Geht es darum, Schülern mehr Toleranz hinsichtlich der sexuellen Orientierung anderer nahezubringen, oder droht der Verlust von Werten? Das Thema Homosexualität polarisiert – auch am Heidenheimer Werkgymnasium.
Silja Kummer | 09.01.2014
„Kein Bildungsplan 2015 unter der Ideologie des Regenbogens“ heißt eine Petition im Internet, die ein Realschullehrer aus Rohrdorf (Kreis Calw) initiiert hat. Darin wendet sich der Lehrer gegen ein Arbeitspapier des Kultusministeriums, in dem es um fünf Leitprinzipien geht, die die Bildungspläne der Schulen im Land künftig prägen sollen. Ein Aspekt stört den Initiator und die mittlerweile 65 000 Unterzeichner der Petition massiv: die in dem Papier benannte „Akzeptanz sexueller Vielfalt“.

★ ★ ★ ★

*Ziel a*:
Beantworte anhand des Auszugs zur Petition gegen den Bildungsplan diese Fragen:
(i) An welcher Schule polarisiert das Thema Homosexualität laut Einleitung ebenfalls?
(ii) Um wie viele Leitprinzipien geht es im Arbeitspapier des Kultusministeriums?
(iii) Wie viele Unterzeichner hat die Petition mittlerweile?
Der Auszug und die Datensätze stehen in keinem Zusammenhang.

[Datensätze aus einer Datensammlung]
★ ★ ★ ★

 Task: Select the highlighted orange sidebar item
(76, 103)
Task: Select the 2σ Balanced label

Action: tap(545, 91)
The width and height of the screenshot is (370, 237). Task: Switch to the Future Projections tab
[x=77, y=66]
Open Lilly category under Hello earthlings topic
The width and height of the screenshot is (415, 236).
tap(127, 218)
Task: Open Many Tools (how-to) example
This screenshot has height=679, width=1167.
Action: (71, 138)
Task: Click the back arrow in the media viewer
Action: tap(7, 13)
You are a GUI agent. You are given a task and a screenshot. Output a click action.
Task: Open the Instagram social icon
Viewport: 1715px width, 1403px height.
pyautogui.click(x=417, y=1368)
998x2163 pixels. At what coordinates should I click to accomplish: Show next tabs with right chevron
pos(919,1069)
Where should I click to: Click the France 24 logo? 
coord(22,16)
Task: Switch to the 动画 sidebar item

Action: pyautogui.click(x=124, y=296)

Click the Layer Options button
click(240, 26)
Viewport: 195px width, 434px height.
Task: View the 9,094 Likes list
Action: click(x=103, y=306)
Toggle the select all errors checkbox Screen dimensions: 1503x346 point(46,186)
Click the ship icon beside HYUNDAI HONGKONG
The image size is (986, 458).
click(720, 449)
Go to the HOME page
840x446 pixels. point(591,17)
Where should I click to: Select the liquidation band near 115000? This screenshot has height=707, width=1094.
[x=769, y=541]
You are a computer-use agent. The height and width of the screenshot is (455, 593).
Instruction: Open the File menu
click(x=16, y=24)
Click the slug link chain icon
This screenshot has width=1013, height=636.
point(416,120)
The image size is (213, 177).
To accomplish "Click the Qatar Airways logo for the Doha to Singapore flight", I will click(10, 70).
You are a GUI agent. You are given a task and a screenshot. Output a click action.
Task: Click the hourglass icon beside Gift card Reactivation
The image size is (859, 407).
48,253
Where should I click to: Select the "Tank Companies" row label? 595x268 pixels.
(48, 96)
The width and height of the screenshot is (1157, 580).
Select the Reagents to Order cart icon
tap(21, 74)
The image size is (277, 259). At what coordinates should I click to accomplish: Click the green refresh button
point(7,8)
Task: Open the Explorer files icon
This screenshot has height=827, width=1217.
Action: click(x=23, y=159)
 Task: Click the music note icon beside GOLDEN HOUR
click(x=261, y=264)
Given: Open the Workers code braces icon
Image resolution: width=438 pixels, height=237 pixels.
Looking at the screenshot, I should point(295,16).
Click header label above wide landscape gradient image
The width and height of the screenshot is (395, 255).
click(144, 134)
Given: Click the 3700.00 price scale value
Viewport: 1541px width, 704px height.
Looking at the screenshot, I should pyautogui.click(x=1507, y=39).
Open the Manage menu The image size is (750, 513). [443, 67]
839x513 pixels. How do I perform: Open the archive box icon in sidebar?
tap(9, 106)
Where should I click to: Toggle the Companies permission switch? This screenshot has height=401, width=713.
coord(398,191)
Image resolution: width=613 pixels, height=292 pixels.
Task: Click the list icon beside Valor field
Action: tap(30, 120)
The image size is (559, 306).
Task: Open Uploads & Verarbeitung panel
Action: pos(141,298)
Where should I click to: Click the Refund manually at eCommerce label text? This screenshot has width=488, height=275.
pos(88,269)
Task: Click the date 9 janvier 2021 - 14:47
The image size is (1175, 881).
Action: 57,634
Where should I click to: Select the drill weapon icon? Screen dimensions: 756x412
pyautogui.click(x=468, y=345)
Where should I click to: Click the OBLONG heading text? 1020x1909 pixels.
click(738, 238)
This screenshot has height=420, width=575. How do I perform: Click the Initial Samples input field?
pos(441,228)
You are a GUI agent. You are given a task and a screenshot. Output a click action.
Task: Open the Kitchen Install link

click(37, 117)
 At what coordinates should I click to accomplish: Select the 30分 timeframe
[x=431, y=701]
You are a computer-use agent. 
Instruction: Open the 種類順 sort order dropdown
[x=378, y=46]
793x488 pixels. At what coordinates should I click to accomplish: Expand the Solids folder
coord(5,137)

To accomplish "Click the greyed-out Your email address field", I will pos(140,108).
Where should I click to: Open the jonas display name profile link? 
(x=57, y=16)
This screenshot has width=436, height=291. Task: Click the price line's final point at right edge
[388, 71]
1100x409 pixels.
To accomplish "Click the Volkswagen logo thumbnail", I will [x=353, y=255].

★ ★ ★ ★

*Ziel b*: Suche in den Datensätzen jede Zeile, die die Zeichenfolge „size“ enthält, und kopiere sie unverändert. Groß- und Kleinschreibung sind dabei zu beachten.

*Ausgearbeitete Lösung a*:
(i) Am Heidenheimer Werkgymnasium.
(ii) Um fünf Leitprinzipien.
(iii) 65 000 Unterzeichner.

*Ausgearbeitete Lösung b*:
The image size is (986, 458).
The image size is (213, 177).
The image size is (859, 407).
The image size is (277, 259). At what coordinates should I click to accomplish: Click the green refresh button
Open the Manage menu The image size is (750, 513). [443, 67]
The image size is (559, 306).
The image size is (1175, 881).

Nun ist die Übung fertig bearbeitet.